Extra tipsy hugs to {{{{any jelly that might need them}}}}.
hey, why are you staring at me. it’s the evening over here!
^It’s always 5 o’clock somewhere.
@bookish1 If you came to visit, I’d drink with you in the morning! :D
@WillWorkForChocolate : That’s a deal, Madame! I’m working on some 8% grocery brand beer right now! also moroccan olives, tomato soup and a warm from the oven baguette ;)
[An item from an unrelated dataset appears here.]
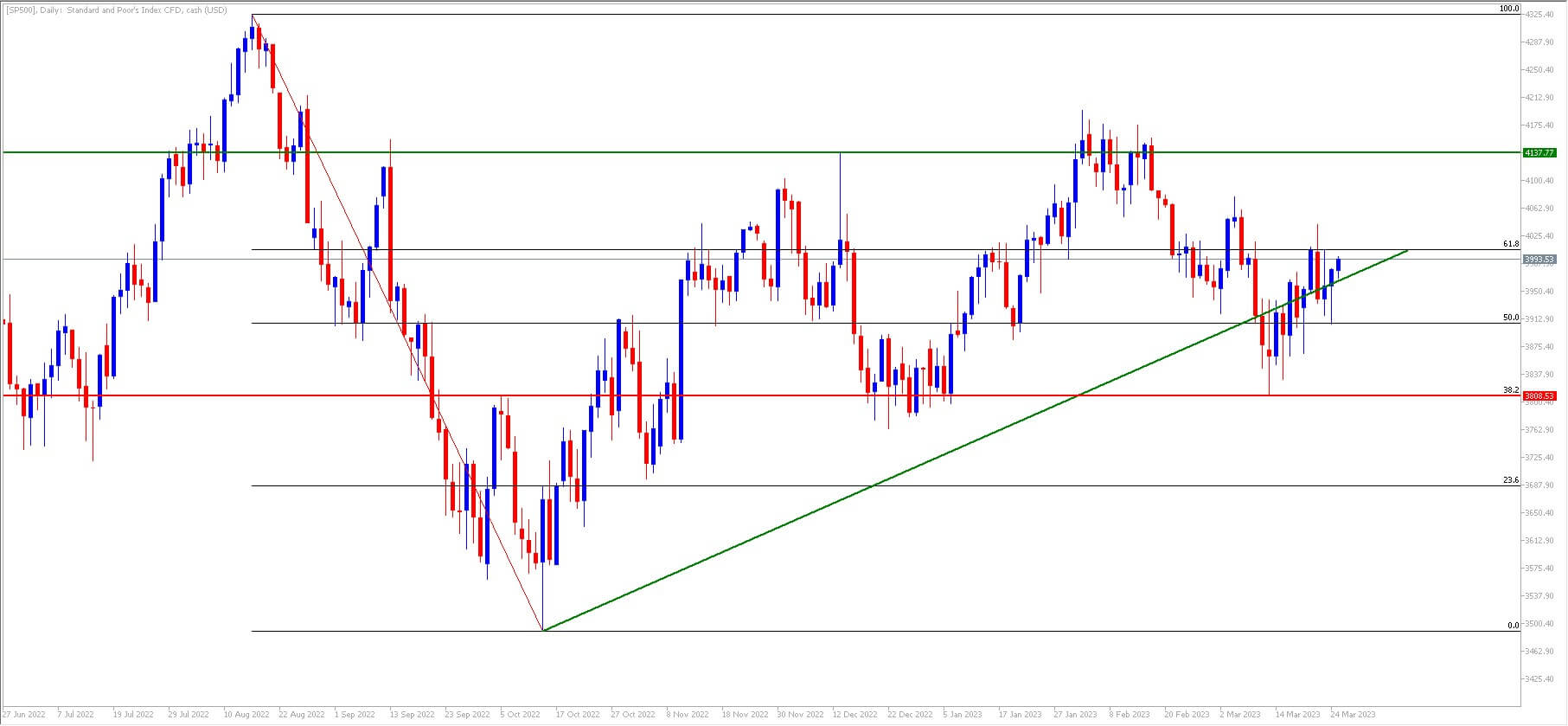Click the 10 Aug 2022 date label
Image resolution: width=1568 pixels, height=726 pixels.
246,715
Oh my… methinks I need a snack.
@Mariah – Gracious, dear girl, you have been through enough already! I will keep you and your furbaby in my heart. {{{Mariah}}}
Thanks everybody. Well, the tests weren’t completely definitive, but there were a couple suspicious shadows on her x-ray and paired with her complete lack of interest in food (she hasn’t eaten anything in three days) the vet is pretty sure it’s cancer. We took her home today to just spend a day with her, but we’ll have her put down tomorrow. I’m so sad, but at least she hasn’t suffered much. She has been fine up until very recently. I will miss my dear Chloe so.
@Mariah I’m so sorry you and your kitty are going through this. Get through it and keep your chin up. My prayers are with you.
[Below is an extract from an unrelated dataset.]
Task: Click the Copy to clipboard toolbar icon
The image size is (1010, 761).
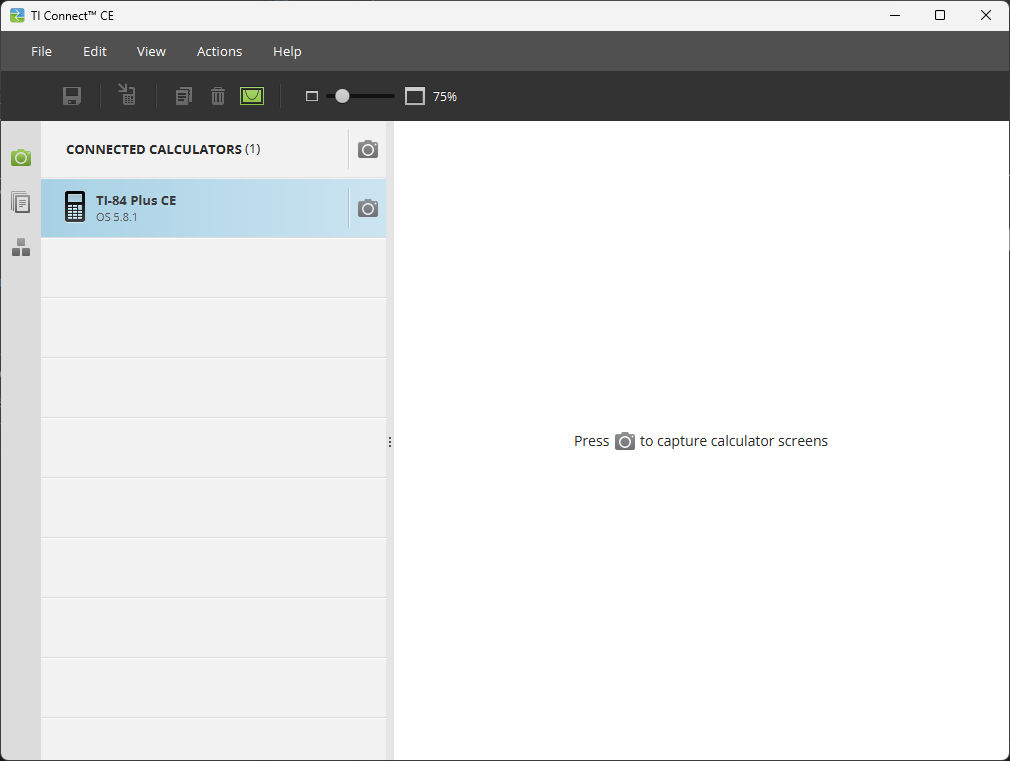Action: coord(183,96)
Oh damn, @Mariah. My heart goes out to you. I know the pain of having to put beloved pets to sleep. I’m sending you (((HUGS))) and comfort.
@tedibear you’re right, even a cyber-hug feels nice, thank you.
@Mariah: I am so sorry to hear this. I know that pain as well. She absolutely knows that you love her and gave her the best life you could. Sending you both hugs and wishes for peace and comfort.
My oldest sister picked an epic fight (non violent) with me 2 years ago. When I refused to fight with her she cut off contact with me and my children. Thankfully, her daughter, who is 17, has continued to keep in touch via Facebook. We don’t talk about what happened between her mother and I at all as I respect those boundaries.
My heartbreak (beyond having my sister treat me in such a way) is that her son (24), whom I’ve always been close to, refuses to talk to me too. I know that he’s taking up his mother’s cause but it really breaks my heart that she’s dragged her kids into this. She won’t talk to my kids either and they all had a close relationship.
I know he’s old enough to make his own decisions but this really hurts me which is, I suspect, what my sister wanted to do because I didn’t agree with her.
He’s ignoring my friend request. So today I finally sent him a message asking him why he’s ignoring me and telling him he was breaking my heart. That may have been right or wrong. I need to figure out how to get through to him without bringing his mother into it. I want to continue to have a relationship with him.
This fucking sucks!
@tranquilsea My heart goes out to you. Hopefully it all turns out well for you, your kids & her kids.
@SpatzieLover I suppose what will be will be. It is very frustrating to see what’s going on. I’ve spent the best part of the last two years mourning those relationships.
Realizing I am getting older when I can no longer just assume I’m going to pass gas! At least I am at home.